= What is needed =
Your answer should hold every line of the records below that contains the string "width".

= Records for this exercise =
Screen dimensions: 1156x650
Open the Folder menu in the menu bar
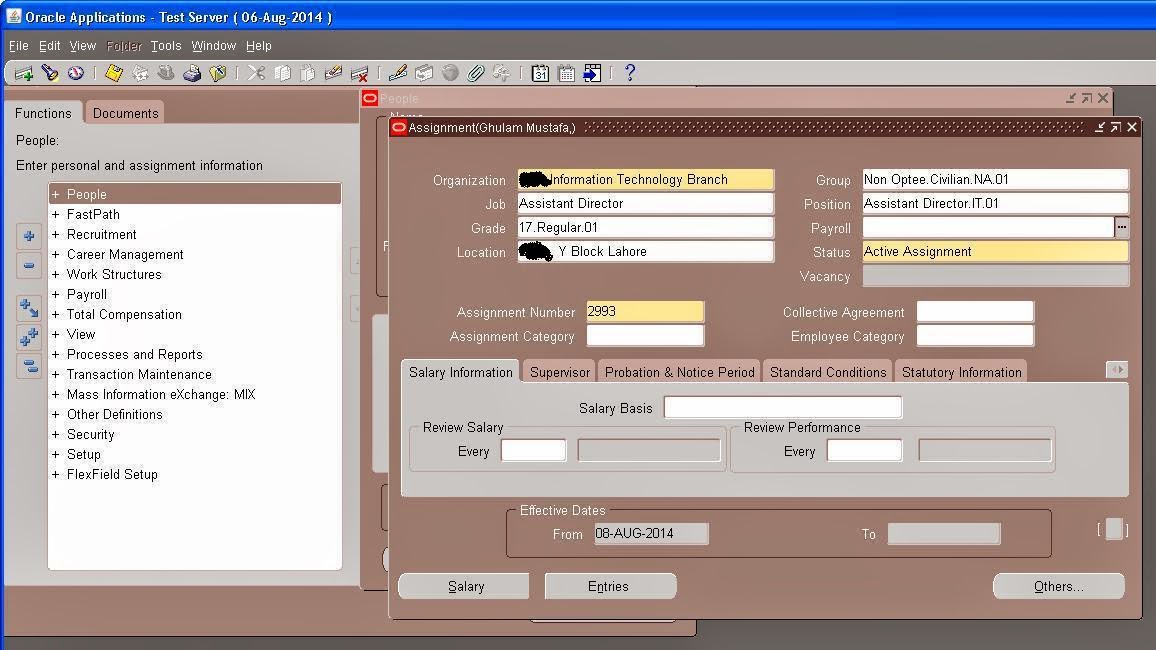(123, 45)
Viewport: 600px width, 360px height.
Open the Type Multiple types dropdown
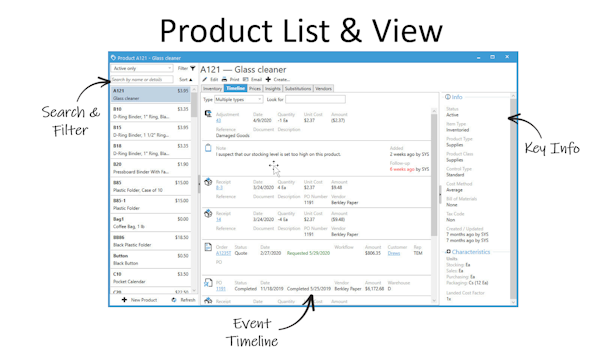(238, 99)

...

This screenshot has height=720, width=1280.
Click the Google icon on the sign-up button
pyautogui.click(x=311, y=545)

= Solution for this problem =
Viewport: 600px width, 360px height.
This screenshot has height=720, width=1280.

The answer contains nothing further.